Unicode position on local mapping

Mark Davis mark at macchiato.com
Wed Feb 18 02:14:32 CET 2009


I think at least some of the problems we are having are in terms of
communication. There are at least 3 cases that are important to separate:

A) Registration local mapping.

You request a registration of "Å.com", and the registry converts that to "
aa.com" behind your back. They are allowed to do so by:

http://tools.ietf.org/html/draft-ietf-idnabis-protocol-08#section-4.2

B) Registry local mapping.

You request a registration of "å.com <http://xn--5ca.com>" and the registry
gives you both "å.com <http://xn--5ca.com>" and "aa.com" (bundling).

The draft is silent on this aspect.

C) Client local mapping.

The web page you're looking at contains <a href="Å.com">, and your browser
sends you to "aa.com" instead of "å.com <http://xn--5ca.com>", behind your
back.

In the above messages** I'm using the characters:
U+00C5 <http://unicode.org/cldr/utility/character.jsp?a=00C5> ( Å ) LATIN
CAPITAL LETTER A WITH RING ABOVE
U+00E5 <http://unicode.org/cldr/utility/character.jsp?a=00E5> ( å ) LATIN
SMALL LETTER A WITH RING ABOVE.

They are allowed to do so by:

http://tools.ietf.org/html/draft-ietf-idnabis-protocol-08#section-5.3

===

For (A), I think we are in agreement; this is a bad idea. The registrant
should supply exactly what they want, and if it is not an A-Label, it should
be rejected, so that as a result the user only is able to register what s/he
thinks is being registered.

For (B), I'm not sure what you think, but for me is clearly a case where
local mappings make sense, and are being currently implemented (under a
different name, bundling). So, for example, simplified Chinese characters in
a label can be mapped to traditional, and both labels registered. Labels
only differing by eszett and "ss" can be bundled (or blocked). That's up to
the registry.

For (C), this is the area that the UTC position is actually addressing;
where some client program implementing IDNA is doing a remapping. It is all
in reference to (C) that my message to Cary is written. And it is here where
the interoperability and security problems of local mappings surface.
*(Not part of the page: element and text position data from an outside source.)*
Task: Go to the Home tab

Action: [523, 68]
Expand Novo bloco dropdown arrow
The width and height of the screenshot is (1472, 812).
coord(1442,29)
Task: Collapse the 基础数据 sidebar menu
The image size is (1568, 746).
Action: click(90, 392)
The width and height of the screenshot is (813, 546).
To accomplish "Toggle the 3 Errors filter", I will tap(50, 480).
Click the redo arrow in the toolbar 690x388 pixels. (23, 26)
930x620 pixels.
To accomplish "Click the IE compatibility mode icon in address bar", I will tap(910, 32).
At least in the current draft, we are not at a "no mappings" model - we are
at an "arbitrary conflicting mappings" model, because we allow local
mappings for (C).

And the thought of the thousands of user agents; browsers, IMers, emailers,
plus search engines, (plus varying by versions!) sending <a href="Å.com"> to
"aa.com" instead of "å.com <http://xn--5ca.com>" is a nightmare. Before
allowing that nightmare, we really need to hear a compelling case for it!

Mark

** I included the spelled-out characters that because you misread my message
above. You said "I find your examples of someone mapping "a" with an acute
accent into one with a grave accent unpersuasive, partially because that is
prohibited by the current text (because both are PVALID characters) ".

What I actually wrote was "Á should not map to à and not á". The character
being mapped in my message is a
U+00C1<http://unicode.org/cldr/utility/character.jsp?a=00C1>( Á )
LATIN CAPITAL LETTER A WITH ACUTE, which is *not* PVALID. I'm guessing
your emailer mangled it. But Å is a better example anyway, because of the
equivalence in some languages "aa" in some languages.